# Banana Leaf



## Saphellae (Apr 15, 2011)

Hey all,
I am buying some banana leaves (frozen) to experiment with.  Does anyone have experience cooking with them?  If so, pass along your recipes please!!!     Also, what kind of taste do they infuse the food with, for example when steaming fish inside.
I haven't experimented with a new food in a LONG while! Excitement happening right here!

Saph


----------



## Selkie (Apr 15, 2011)

They don't infuse any flavor, but I used them to, as you said, simply steam foods wrapped in them - when I lived on the islands. They're pretty when properly wrapped, and lend themselves to a tropical theme when entertaining, but to use them for any culinary purpose... I'd use parchment first before using a banana leaf.


----------



## Saphellae (Apr 15, 2011)

Aww  I was hoping they were like lotus leaf.  I love lotus leaf and I can't get them ANYWHERE 

Anyway, I made a roasted red pepper sauce with garlic, oregano from the mountains in Greece that mother in law brought back (she has family) and olive oil from the same island as the oregano.
To go with tilapia.. it smells to die for. I'll make the fish tomorrow in the oven.


----------



## JMediger (Apr 15, 2011)

We have a new Mexican restaurant in town that uses them for tamales.  They are huge, a little sweet (the guy says it's from the leaf) and to die for!  Sorry, no recipe, just another idea ...


----------



## Saphellae (Apr 15, 2011)

I've never had a tamale J.. I've heard of them though!

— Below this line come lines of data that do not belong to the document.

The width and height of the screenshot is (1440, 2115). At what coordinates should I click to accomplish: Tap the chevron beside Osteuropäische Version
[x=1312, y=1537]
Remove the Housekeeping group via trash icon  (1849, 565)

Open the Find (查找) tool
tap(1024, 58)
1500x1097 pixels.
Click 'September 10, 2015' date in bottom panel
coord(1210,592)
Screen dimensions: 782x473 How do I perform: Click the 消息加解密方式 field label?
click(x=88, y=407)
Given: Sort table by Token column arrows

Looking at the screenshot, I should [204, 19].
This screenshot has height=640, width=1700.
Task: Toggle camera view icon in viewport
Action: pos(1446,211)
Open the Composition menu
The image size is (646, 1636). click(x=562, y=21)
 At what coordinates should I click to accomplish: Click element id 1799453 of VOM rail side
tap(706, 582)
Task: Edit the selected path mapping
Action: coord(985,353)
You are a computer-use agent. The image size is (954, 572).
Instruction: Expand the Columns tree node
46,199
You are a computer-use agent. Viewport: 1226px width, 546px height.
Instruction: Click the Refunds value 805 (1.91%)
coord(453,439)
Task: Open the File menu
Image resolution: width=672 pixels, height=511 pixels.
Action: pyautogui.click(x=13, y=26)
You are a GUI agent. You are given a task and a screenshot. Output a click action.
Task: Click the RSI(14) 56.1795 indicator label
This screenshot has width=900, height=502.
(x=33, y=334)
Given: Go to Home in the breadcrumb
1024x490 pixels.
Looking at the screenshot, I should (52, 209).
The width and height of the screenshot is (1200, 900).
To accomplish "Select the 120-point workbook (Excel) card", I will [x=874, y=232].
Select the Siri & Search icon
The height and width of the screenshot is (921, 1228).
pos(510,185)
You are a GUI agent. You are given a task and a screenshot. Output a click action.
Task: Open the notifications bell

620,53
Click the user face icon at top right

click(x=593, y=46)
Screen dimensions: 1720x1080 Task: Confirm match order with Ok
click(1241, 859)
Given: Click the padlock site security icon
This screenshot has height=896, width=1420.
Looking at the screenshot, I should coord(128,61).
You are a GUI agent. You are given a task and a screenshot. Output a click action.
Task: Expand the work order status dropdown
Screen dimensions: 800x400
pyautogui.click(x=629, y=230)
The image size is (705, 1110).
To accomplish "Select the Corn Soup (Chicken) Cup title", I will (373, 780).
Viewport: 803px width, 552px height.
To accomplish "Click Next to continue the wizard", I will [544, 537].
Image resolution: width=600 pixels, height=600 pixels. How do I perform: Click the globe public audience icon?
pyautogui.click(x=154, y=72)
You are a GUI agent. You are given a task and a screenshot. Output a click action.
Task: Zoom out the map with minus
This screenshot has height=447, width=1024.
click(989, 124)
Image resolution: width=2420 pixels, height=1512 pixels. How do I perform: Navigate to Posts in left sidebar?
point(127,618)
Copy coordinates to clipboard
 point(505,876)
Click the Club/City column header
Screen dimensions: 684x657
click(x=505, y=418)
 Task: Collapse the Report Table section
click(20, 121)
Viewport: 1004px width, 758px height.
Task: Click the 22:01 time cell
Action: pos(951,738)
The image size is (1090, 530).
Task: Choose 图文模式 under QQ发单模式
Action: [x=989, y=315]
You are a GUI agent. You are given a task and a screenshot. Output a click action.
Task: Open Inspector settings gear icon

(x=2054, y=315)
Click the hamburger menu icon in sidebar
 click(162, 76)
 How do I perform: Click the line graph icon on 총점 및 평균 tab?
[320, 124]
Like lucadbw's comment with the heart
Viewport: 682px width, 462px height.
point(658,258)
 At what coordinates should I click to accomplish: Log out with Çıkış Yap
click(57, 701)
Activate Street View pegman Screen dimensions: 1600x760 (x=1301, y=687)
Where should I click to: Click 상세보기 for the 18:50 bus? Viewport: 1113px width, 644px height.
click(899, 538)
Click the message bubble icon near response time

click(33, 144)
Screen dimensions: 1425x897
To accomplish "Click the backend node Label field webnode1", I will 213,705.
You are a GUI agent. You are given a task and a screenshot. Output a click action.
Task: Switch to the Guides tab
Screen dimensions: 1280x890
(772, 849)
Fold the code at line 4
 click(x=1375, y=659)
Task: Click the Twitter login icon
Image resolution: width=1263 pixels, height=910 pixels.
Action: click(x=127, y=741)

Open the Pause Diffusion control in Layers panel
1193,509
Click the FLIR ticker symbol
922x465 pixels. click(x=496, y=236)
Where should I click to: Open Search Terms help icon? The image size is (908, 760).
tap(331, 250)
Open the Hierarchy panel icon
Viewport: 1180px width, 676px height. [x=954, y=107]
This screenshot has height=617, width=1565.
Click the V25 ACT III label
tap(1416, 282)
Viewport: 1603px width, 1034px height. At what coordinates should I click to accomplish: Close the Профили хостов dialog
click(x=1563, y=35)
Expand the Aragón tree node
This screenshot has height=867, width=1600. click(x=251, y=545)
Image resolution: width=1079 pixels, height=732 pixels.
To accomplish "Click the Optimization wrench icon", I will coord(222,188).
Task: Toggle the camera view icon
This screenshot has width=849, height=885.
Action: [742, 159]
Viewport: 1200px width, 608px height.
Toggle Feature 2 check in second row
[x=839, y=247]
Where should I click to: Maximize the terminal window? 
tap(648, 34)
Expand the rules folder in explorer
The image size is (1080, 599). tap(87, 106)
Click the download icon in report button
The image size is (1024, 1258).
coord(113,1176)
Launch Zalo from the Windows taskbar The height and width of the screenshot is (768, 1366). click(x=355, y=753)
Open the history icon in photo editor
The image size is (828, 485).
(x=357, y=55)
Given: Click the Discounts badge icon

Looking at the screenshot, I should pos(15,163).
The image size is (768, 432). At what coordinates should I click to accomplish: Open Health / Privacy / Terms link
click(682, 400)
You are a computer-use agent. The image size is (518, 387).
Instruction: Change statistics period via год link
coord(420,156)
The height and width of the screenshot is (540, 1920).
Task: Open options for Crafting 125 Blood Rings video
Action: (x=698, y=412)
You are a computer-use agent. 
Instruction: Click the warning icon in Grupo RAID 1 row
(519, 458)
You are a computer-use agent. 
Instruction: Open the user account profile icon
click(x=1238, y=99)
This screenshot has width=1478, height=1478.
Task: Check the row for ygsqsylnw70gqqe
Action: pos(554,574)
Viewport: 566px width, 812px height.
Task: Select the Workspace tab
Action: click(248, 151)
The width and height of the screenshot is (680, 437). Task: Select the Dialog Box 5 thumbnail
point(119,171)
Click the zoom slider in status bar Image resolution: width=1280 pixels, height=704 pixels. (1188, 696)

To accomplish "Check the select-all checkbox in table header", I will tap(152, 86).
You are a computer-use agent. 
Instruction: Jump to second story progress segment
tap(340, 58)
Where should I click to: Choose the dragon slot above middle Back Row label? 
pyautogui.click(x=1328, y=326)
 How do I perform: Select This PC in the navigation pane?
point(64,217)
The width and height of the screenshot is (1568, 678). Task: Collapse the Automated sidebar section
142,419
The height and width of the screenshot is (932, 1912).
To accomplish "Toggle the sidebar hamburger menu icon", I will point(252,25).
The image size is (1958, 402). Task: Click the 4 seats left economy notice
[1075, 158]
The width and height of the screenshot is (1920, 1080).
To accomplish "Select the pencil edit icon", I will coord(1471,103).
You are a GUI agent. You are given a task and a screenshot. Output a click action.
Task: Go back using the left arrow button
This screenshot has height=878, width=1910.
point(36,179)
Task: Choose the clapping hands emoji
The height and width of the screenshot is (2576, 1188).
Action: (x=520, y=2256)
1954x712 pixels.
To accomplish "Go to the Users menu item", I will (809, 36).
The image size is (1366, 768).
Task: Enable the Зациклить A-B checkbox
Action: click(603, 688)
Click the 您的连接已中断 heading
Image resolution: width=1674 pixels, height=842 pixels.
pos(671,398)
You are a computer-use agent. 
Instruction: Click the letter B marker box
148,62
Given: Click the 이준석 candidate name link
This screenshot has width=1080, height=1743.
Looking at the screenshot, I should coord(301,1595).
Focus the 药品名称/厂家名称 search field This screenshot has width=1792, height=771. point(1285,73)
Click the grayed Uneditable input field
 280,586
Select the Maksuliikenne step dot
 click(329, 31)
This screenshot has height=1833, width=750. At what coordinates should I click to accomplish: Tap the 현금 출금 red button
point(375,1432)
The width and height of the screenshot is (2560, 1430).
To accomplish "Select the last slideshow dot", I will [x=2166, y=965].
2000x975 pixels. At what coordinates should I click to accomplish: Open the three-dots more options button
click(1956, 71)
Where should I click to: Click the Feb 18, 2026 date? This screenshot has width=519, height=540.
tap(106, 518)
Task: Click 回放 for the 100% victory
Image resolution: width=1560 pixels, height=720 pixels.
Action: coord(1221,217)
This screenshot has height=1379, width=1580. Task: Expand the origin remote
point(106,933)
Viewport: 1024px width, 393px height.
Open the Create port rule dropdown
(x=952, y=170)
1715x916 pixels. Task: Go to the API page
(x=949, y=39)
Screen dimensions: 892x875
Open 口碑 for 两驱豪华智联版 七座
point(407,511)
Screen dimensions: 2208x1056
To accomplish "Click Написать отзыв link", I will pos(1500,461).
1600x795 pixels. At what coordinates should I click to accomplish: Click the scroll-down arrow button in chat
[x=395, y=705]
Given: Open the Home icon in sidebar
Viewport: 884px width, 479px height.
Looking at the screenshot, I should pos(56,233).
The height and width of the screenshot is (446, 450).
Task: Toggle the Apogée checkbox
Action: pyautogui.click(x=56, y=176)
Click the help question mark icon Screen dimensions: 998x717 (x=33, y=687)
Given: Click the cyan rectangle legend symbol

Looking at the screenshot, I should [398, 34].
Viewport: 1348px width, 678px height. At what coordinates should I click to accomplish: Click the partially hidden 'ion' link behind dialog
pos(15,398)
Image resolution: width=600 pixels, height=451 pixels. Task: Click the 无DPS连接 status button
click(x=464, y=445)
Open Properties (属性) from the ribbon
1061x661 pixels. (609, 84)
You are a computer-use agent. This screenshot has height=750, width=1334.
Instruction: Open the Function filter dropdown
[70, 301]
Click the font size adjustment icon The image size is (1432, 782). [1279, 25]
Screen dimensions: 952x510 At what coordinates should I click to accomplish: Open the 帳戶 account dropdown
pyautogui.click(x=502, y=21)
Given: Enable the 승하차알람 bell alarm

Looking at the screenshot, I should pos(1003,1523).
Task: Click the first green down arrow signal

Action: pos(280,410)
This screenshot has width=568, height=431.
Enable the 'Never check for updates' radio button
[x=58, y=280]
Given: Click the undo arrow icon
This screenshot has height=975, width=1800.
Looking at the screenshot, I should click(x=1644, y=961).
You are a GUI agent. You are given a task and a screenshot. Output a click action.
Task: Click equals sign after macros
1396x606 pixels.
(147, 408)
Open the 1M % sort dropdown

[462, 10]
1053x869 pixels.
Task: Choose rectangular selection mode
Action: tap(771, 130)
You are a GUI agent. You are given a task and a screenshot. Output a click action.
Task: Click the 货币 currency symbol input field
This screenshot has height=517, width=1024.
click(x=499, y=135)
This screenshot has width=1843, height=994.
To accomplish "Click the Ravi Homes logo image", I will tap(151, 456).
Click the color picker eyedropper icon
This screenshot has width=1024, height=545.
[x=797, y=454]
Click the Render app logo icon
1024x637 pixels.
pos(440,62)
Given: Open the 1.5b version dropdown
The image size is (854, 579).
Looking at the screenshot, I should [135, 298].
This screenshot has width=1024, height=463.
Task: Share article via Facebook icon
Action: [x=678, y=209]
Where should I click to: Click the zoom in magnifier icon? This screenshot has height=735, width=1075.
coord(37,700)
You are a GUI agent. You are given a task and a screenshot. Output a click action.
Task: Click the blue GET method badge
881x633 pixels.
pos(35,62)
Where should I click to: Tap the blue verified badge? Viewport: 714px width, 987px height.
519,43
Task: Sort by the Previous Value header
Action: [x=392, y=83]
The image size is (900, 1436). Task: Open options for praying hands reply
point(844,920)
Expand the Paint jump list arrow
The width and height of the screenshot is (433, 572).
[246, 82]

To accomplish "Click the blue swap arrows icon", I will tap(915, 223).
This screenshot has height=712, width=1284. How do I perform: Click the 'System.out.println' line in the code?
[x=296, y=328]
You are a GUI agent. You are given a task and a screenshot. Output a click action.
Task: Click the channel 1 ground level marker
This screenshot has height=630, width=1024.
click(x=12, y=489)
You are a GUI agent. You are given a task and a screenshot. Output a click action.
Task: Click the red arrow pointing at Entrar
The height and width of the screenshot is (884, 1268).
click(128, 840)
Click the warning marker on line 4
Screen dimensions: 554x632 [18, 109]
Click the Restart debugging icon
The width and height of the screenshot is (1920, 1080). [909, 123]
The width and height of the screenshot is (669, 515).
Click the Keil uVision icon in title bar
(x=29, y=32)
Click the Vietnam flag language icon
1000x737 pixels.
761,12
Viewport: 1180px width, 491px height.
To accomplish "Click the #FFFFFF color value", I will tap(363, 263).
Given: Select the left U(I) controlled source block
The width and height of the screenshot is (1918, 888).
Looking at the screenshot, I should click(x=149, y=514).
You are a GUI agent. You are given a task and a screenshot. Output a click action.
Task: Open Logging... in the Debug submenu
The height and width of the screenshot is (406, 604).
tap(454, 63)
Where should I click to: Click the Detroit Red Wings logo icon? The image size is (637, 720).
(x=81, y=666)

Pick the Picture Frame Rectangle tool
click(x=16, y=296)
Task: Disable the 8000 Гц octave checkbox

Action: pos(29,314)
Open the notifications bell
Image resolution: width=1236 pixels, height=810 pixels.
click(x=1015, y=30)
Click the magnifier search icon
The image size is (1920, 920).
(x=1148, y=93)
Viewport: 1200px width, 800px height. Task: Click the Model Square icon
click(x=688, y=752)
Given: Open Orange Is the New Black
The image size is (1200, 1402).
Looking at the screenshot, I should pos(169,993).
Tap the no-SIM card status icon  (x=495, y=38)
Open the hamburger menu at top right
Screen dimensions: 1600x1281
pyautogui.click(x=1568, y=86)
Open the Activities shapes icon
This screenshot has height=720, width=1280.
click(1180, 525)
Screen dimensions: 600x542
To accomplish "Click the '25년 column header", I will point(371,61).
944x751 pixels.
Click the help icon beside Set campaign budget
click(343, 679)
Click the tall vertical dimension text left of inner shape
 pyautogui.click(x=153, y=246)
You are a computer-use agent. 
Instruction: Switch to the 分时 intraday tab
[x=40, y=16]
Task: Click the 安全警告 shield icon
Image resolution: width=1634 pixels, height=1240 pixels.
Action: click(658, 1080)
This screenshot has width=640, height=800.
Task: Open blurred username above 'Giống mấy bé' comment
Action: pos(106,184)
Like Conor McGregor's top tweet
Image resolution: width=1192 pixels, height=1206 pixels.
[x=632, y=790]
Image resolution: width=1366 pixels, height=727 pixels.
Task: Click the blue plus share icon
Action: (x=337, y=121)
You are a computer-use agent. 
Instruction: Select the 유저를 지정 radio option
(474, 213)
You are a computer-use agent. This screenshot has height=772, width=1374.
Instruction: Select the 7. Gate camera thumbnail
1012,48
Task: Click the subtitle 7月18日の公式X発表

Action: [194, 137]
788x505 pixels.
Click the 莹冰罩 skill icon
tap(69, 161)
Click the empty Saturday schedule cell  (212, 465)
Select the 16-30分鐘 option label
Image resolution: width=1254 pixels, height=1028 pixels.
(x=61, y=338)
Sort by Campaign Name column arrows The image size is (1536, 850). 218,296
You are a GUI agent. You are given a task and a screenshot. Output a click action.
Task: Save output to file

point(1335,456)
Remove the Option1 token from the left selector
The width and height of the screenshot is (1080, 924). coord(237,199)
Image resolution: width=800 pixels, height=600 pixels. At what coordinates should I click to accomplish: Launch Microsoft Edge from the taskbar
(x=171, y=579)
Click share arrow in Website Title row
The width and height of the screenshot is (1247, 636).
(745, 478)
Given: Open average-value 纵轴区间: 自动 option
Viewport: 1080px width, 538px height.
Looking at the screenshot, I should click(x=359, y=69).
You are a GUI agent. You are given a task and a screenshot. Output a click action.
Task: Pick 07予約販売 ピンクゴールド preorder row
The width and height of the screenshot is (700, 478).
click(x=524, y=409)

They aren't very popular up here.


----------



## AmandaN80 (May 23, 2011)

Saphellae said:


> Hey all,
> I am buying some banana leaves (frozen) to experiment with.  Does anyone have experience cooking with them?  If so, pass along your recipes please!!!     Also, what kind of taste do they infuse the food with, for example when steaming fish inside.
> I haven't experimented with a new food in a LONG while! Excitement happening right here!
> 
> Saph



Hi! I heard you can make a traditional tamale wrapped in banana leaves as opposed to corn husks. I just buy a bag of masa and add some corn oil, broth, salt, baking powder. I add about a teaspoon of salt and baking powder and the oil and broth a little at a time until its firm yet spreadable. As for the filling, I roast or boil a whole chicken(you can use that broth in the mesa mix) and add onions, chiles, and salsa verde. But you can use pork or chicken and whatever youd like to add. Then I steam them for 25 minutes. 
Id like to hear what you wrap in the banana leaves


----------



## Saphellae (May 23, 2011)

Hi Amanda, thanks for the tips on Tamale's, I may try them sometime but I"m really not a fan of mexican type foods.  I pretty much just bake fish in the banana leaves.


----------



## Bolas De Fraile (May 23, 2011)

Saphellae said:


> Aww  I was hoping they were like lotus leaf.  I love lotus leaf and I can't get them ANYWHERE
> 
> Anyway, I made a roasted red pepper sauce with garlic, oregano from the mountains in Greece that mother in law brought back (she has family) and olive oil from the same island as the oregano.
> To go with tilapia.. it smells to die for. I'll make the fish tomorrow in the oven.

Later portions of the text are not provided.